Redundant tool calls — If the agent calls the same tool twice with slightly different parameters, the tool probably needs pagination, filtering, or a different response format.
Invalid parameter errors — If agents frequently pass wrong parameter types or values, the description is ambiguous or the parameter names are unclear.
Tool selection confusion — If the agent hesitates between two tools (visible in reasoning traces), the tools overlap or their descriptions are too similar.
Context overflow after tool calls — If subsequent agent performance degrades after a specific tool call, the tool is returning too much data.

The critical skill is reading between the lines. Agents do not always say what they mean. An agent that says “Let me try a different approach” after a tool call is telling you that the tool’s response was confusing. An agent that calls the same tool three times with increasing specificity is telling you the tool needs better filtering.

Step 4: Collaborate

The final step closes the loop. We take the evaluation transcripts — including the agent reasoning, tool calls, and results — and feed them into an agent tasked with improving the tools.

This agent-as-collaborator approach works because the AI can spot patterns across dozens of transcripts that a human would miss:

“Agents consistently struggle with the scope parameter — consider renaming it to detailLevel and adding examples in the description”
“The getEntityContext tool returns relationship data that is only used 15% of the time — consider making it opt-in with a includeRelationships flag”
“Error messages for the validateSchema tool do not include the failing field name — agents waste 3-4 tool calls locating the error”

We maintain a held-out test set to prevent overfitting. Tool improvements are tested against tasks the improvement agent has never seen, ensuring that fixes generalize rather than memorize.

What This Looks Like in Practice

Here is a concrete example of the loop in action:

Problem detected: The getProjectContext tool had a 23% redundant call rate — agents frequently called it twice per task.

Transcript analysis: Agents called the tool once for project metadata, then again for project settings. The tool returned both, but the response was large (~1,500 tokens) and agents could not find the settings within the metadata block.

Fix: Added a responseFormat parameter with options concise (metadata only, ~200 tokens) and detailed (full context, ~1,500 tokens). Updated the description to recommend starting with concise.

Result: Redundant call rate dropped from 23% to 3%. Token consumption per task dropped 18%.

One parameter change.

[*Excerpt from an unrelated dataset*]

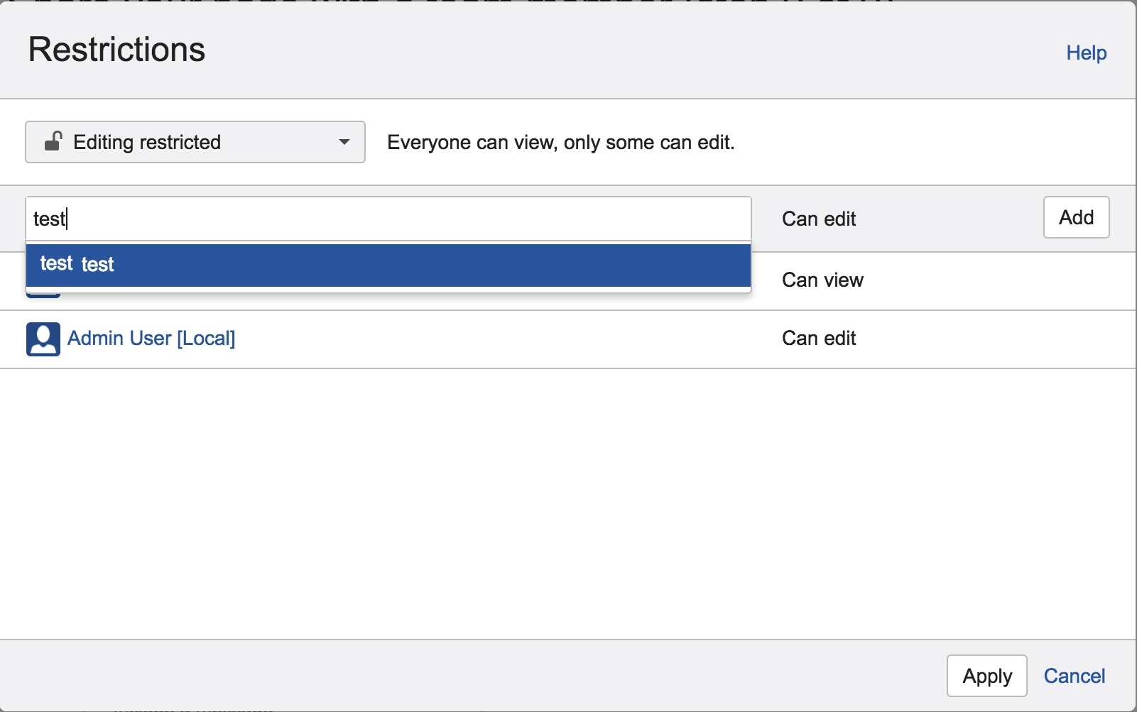This screenshot has height=712, width=1137.
Task: Click the 'Everyone can view' description text
Action: click(x=560, y=142)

One description update. Measurable improvement across every metric.

The Key Insight

Evaluation is not a one-time quality gate. It is a continuous loop that drives systematic improvement. Every round of evaluation reveals tool design issues that are invisible without data.

The most impactful improvements are usually the smallest: a renamed parameter, a restructured response, a more specific error message. But you cannot find them without measuring, and you cannot measure without a structured evaluation process.

Tools are contracts between deterministic systems and non-deterministic agents. Evaluation is how you ensure those contracts are working. Without it, you are optimizing by intuition — and intuition is unreliable when the system is non-deterministic.